What is needed:
State the number of lines in the rows below that contain the string "dropdown", treating case as significant. Give only the number.

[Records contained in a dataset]
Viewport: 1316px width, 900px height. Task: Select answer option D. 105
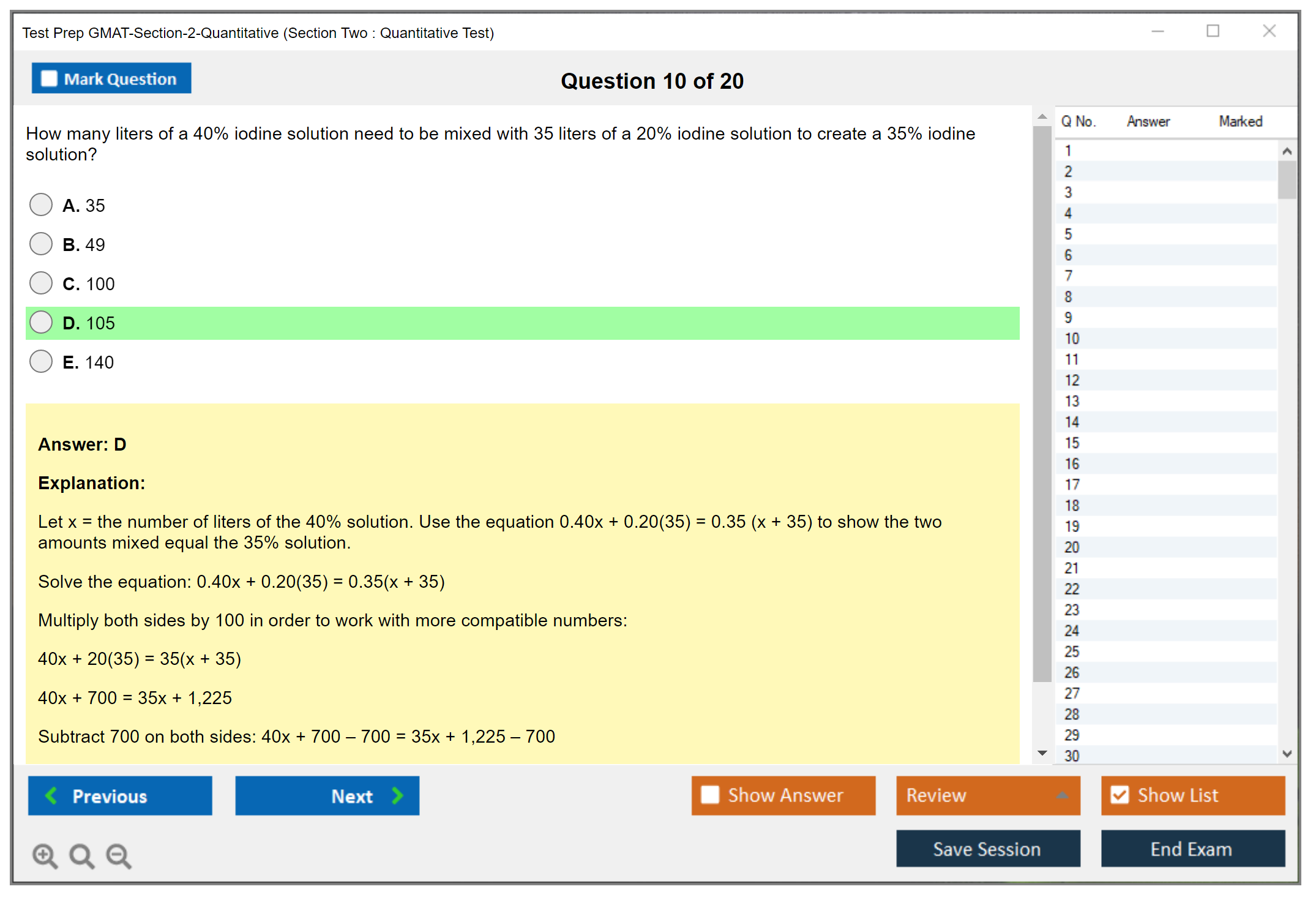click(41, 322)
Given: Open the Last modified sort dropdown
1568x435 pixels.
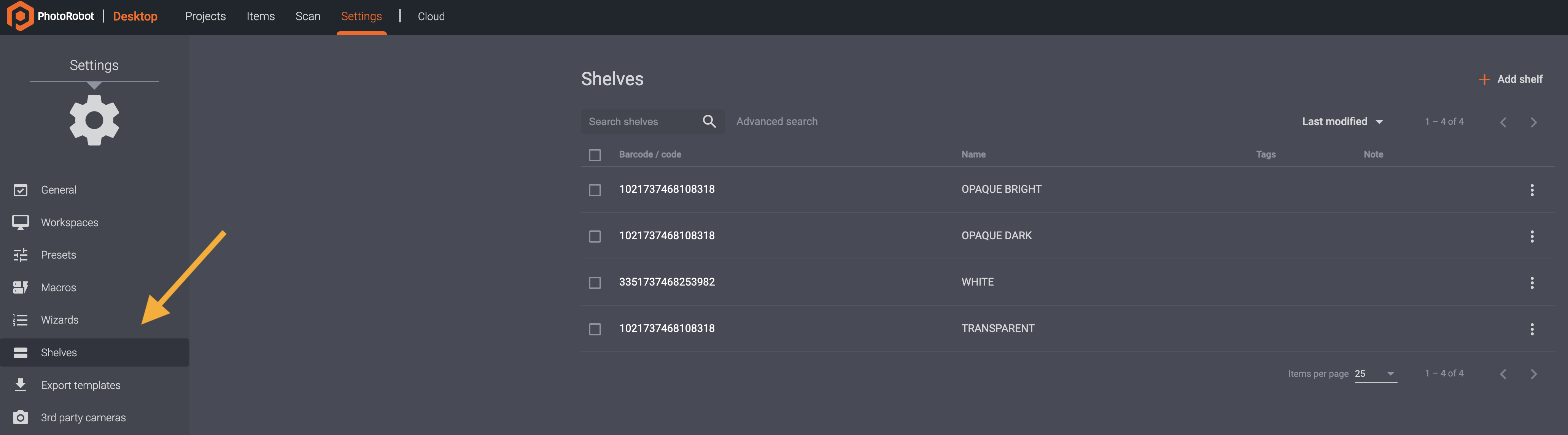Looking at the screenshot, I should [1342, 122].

Complete response:
1